「セレナで4人車中泊したいけど、本当に快適に寝られるのかな?」「純正のマルチベッドを買うべき?それとも標準モデルに後付けした方がいい?」——そんな疑問をお持ちのあなたに、まず結論からお伝えします。
大人4人での就寝は現実的ではありません。ですが、大人2人+子ども2人までであれば、純正マルチベッドなら快適に、標準モデル+社外品でも工夫次第で十分実現可能です。
日産セレナの室内幅はカタログ上1,545mmですが、実際に就寝スペースとして使えるホイールハウス間の幅は約1,200mm(日産公式カタログ値に基づく、2026年2月発表)。これを4人で川の字に寝ようとすると、1人あたりわずか約60cm。大人4人はまず無理だと割り切ったほうがいいでしょう。では、どう選び、どう工夫すればいいのか。2026年2月にマイナーチェンジした新型セレナの情報を交えながら、徹底的に比較していきます。

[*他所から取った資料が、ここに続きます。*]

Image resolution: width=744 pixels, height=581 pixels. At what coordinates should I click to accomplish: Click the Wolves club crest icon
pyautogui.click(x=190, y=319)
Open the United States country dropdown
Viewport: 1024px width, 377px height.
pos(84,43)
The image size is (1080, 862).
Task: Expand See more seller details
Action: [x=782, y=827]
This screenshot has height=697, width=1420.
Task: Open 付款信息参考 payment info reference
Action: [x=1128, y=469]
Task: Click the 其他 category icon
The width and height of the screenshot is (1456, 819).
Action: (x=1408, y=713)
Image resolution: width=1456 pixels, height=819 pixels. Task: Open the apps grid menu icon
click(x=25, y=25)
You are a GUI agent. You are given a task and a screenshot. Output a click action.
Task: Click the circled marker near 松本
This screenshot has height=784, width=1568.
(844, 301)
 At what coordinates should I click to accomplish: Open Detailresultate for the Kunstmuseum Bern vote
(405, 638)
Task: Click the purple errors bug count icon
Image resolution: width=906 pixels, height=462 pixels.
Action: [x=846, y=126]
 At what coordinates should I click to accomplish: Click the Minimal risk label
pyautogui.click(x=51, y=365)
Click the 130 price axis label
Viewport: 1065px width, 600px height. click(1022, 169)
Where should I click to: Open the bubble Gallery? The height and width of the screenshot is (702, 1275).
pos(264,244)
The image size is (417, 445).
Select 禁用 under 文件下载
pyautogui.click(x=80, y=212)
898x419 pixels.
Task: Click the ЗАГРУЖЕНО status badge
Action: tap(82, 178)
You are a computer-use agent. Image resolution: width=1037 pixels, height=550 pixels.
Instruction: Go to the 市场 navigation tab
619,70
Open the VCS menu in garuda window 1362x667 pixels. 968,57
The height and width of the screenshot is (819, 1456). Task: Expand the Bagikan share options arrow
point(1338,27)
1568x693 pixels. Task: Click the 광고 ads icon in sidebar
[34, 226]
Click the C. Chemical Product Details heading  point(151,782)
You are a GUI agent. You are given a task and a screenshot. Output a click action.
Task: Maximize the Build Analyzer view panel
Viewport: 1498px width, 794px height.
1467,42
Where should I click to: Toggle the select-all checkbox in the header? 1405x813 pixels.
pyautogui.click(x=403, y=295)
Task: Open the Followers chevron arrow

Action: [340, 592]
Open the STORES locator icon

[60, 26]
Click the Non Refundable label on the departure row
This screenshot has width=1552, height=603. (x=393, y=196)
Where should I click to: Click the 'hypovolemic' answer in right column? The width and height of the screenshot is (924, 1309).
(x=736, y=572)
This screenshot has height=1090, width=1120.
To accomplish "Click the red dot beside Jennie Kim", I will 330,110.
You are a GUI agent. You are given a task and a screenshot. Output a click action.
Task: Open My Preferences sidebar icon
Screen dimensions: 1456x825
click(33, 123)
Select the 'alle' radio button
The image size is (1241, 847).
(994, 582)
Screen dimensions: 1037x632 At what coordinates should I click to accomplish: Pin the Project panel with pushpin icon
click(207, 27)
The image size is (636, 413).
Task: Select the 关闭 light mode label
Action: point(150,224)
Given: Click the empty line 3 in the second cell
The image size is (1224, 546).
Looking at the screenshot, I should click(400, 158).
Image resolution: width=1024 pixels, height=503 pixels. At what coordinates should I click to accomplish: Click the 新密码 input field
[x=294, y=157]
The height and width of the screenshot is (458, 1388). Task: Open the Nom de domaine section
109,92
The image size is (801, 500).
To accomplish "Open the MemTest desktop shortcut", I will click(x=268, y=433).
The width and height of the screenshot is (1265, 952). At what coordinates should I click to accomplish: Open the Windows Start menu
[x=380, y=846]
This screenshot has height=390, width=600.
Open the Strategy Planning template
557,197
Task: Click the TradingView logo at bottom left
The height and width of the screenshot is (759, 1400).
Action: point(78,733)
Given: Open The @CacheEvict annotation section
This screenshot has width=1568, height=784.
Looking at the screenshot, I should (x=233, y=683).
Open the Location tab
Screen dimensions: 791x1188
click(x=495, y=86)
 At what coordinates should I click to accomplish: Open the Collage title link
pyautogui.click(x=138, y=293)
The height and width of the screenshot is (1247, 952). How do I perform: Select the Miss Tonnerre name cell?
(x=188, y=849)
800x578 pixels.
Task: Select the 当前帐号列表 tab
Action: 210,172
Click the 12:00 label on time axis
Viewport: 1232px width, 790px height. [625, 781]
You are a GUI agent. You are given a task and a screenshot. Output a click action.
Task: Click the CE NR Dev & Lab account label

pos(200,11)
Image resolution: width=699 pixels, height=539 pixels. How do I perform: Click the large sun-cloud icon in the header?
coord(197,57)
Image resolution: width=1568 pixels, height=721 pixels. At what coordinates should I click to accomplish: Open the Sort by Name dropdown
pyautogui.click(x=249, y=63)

セレナ車中泊4人、まず知っておきたい2026年2月の新型情報
いきなり具体的な比較に入る前に、最新の動向を押さえておきましょう。2026年2月、日産セレナがマイナーチェンジを実施。それに伴い、注目の特装車が2台、新たにラインナップされました。
1. 新型「マルチベッド」(2026年2月12日発売)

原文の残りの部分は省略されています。